Prasanna Biswas

Prasanna Biswas

Advisory Research Engineer

IBM Research – India Lab
Bangalore, KA - 560071

About Me

I am an Advisory Research Engineer at IBM Research – India Lab with close to five years of experience in machine learning, deep learning, and AI systems. My work lies at the intersection of AI algorithms, system-level optimizations, and high-performance computing.

At Intel, I developed high-performance GPU kernels with SYCL for Falcon Shores architecture, optimized performance-critical operators, and explored advanced ML research combining VAEs with Diffusion Models, co-authoring papers submitted to CVR 2025 and IEEE CONNECT 2025.

Previously at Qualcomm, I optimized ONNX models for NLP, CV, and LLMs on the AI100 accelerator and contributed to custom node fusion operations for inference acceleration.

I hold a Master’s in Computer Science from IIT Bombay, where my research focused on multimodal meta-learning for sarcasm and emotion analysis.
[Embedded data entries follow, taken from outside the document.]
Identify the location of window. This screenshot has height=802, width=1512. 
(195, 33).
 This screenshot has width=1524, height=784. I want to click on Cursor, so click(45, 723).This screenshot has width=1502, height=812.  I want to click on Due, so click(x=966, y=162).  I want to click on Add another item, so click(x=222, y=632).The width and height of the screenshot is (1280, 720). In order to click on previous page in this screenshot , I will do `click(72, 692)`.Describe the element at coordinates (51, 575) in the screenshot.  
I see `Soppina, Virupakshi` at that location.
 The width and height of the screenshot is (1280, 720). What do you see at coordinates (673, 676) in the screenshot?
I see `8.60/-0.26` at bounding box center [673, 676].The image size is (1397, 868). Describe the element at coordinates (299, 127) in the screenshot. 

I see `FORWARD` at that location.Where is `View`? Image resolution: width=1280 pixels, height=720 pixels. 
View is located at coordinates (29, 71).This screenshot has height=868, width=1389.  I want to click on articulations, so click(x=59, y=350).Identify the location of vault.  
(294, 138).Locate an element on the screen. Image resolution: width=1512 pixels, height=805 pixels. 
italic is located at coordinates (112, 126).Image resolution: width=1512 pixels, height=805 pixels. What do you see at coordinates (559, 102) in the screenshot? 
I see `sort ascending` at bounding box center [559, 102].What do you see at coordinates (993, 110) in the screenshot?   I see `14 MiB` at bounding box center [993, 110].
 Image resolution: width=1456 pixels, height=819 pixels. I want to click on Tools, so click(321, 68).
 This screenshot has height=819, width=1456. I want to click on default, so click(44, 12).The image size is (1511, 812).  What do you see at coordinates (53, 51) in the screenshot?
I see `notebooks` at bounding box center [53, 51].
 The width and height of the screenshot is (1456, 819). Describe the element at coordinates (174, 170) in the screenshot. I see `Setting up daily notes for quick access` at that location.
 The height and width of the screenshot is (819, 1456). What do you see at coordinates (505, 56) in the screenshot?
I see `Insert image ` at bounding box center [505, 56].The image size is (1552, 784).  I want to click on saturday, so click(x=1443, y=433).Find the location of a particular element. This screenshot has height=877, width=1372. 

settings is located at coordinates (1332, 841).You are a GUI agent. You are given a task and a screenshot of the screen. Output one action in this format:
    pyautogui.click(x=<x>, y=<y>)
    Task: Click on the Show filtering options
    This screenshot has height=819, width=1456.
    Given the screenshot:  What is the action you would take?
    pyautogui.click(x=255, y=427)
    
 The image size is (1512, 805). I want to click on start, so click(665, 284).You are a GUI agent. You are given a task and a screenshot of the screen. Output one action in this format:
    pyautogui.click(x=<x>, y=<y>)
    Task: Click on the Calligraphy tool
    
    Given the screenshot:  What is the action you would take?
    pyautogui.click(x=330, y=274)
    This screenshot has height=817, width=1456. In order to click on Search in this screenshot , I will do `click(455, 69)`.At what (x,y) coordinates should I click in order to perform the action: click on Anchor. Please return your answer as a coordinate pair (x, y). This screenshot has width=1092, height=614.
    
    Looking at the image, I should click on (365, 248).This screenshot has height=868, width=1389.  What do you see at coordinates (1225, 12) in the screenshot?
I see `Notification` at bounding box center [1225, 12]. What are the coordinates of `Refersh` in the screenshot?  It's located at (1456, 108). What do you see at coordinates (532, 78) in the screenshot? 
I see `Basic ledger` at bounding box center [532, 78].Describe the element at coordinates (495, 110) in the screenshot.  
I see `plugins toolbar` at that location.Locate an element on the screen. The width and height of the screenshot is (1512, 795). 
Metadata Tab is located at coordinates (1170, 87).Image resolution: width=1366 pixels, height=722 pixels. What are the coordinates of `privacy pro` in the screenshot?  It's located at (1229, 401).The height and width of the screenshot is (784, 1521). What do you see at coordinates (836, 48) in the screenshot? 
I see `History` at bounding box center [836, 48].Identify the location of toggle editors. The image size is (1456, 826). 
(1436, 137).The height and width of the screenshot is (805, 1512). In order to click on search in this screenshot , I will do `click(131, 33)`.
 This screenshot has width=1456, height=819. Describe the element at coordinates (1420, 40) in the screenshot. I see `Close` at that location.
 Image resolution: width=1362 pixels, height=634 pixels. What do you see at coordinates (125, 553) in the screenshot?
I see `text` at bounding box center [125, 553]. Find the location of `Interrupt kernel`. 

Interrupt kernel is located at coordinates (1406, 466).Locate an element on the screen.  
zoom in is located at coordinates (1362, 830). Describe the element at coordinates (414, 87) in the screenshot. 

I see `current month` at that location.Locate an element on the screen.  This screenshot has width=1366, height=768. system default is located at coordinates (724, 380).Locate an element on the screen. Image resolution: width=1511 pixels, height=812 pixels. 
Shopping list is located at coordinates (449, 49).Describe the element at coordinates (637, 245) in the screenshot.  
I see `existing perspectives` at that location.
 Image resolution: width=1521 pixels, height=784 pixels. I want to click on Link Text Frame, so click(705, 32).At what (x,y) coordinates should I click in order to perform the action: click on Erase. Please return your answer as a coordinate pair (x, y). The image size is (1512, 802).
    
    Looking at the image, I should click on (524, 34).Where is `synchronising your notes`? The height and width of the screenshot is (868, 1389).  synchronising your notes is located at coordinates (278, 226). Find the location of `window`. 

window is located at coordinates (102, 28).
My expertise spans deep learning for NLP, CV, and LLMs, GPU kernel optimization, AI systems, and bridging research with real-world performance.

Research

My research interests lie at the intersection of machine learning frameworks and hardware, with a strong focus on hardware-aware model optimizations. I actively study and write about GPU and ML accelerator architectures; delving into the intricacies of Tensor and CUDA cores; and the development of advanced GPU kernels that are critical for maximizing model performance.

During my time at Intel, I engaged in research generating machine-style handwriting using a diffusion-based, text-conditioned latent model combined with VAE decoding. Alongside this, I conceptualized and implemented algorithmic strategies for highly efficient compute kernels.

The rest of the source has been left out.